We controlled the patient’s paroxysm with glucocorticoids, with a satisfactory outcome. Colchicine was used to prevent attacks. Corticosteroids and nonsteroidal anti-inflammatory drugs have been widely used for the control of acute symptoms (Ter Haar and Frenkel, 2014). With the expansion of disease research, biological agents are also being used in the treatment of TRAPS. These include TNF blockers (Etanercept), IL-1β receptor antagonists (Anakinra, Canakinumab) and IL-6 blockers (Tocilizumab), which are thought to be advantageous for avoiding complications (Vaitla et al., 2011; Ter Haar et al., 2013; Gentileschi et al., 2017; Kuemmerle-Deschner et al., 2020; Gattorno et al., 2024). However, IL-1β blockers were not available in China at that time. In addition, colchicine monotherapy may be tested in patients with milder phenotypes and at a lower risk of developing reactive amyloidosis (Vitale et al., 2020). The monitoring procedure had an enormous preventative impact, as evidenced by a marked decrease in strikes and the absence of amyloidosis. However, complete remission may not be possible with a single biologic treatment, since different pathophysiology may be involved in specific variations. Therefore, personalized treatment is highly recommended.
Conclusion
This is the first family with TRAPS to be identified with the p.C125Y TNFRSF1A mutation in China. The p.C125Y mutation does not result in aberrant receptor shedding, but instead is associated with an activated UPR in these TRAPS patients.

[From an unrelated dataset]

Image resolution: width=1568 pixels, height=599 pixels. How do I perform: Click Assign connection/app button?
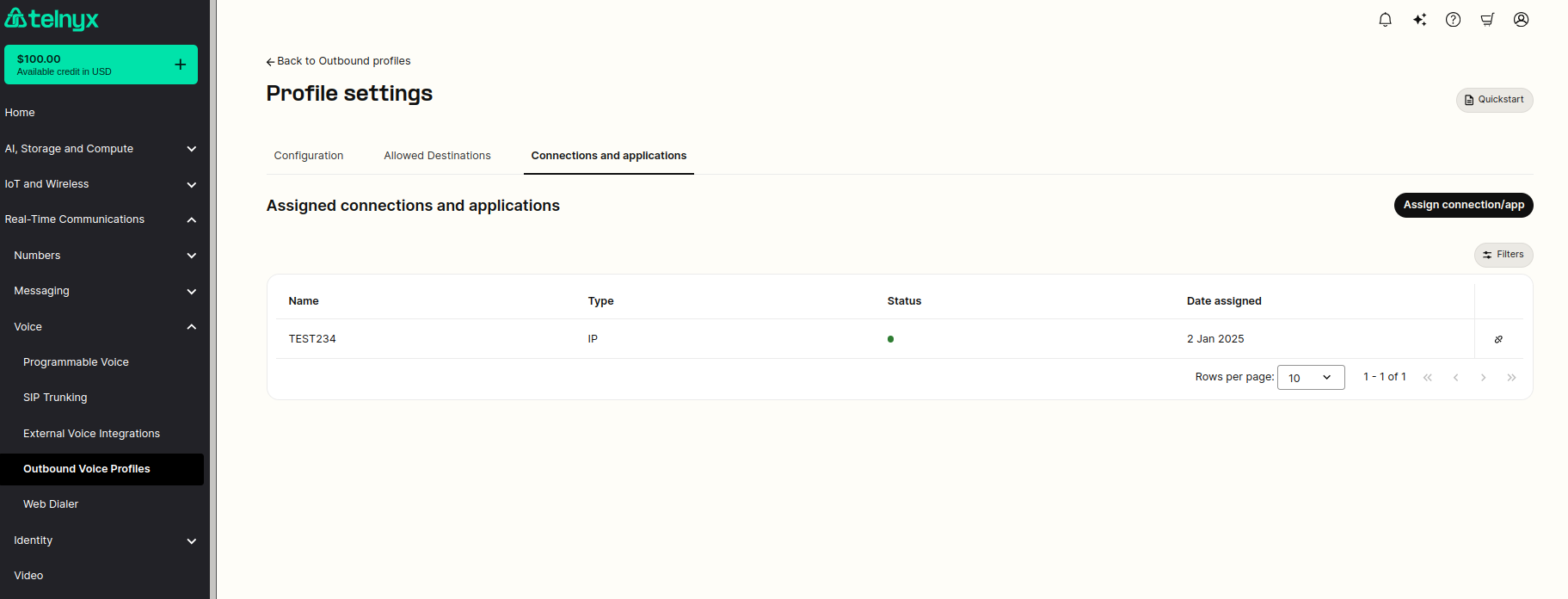(x=1463, y=205)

This case enriches the spectrum of human gene mutations and deepens our understanding of monogenic genetic diseases. TRAPS is a rare disease and should be taken into consideration if patients demonstrate recurrent fever. Family history and genetic sequencing provide critical evidence for diagnosis. Early diagnosis, standardized treatment and effective symptom and complication management can lead to improved patient outcomes, such as an extended lifespan.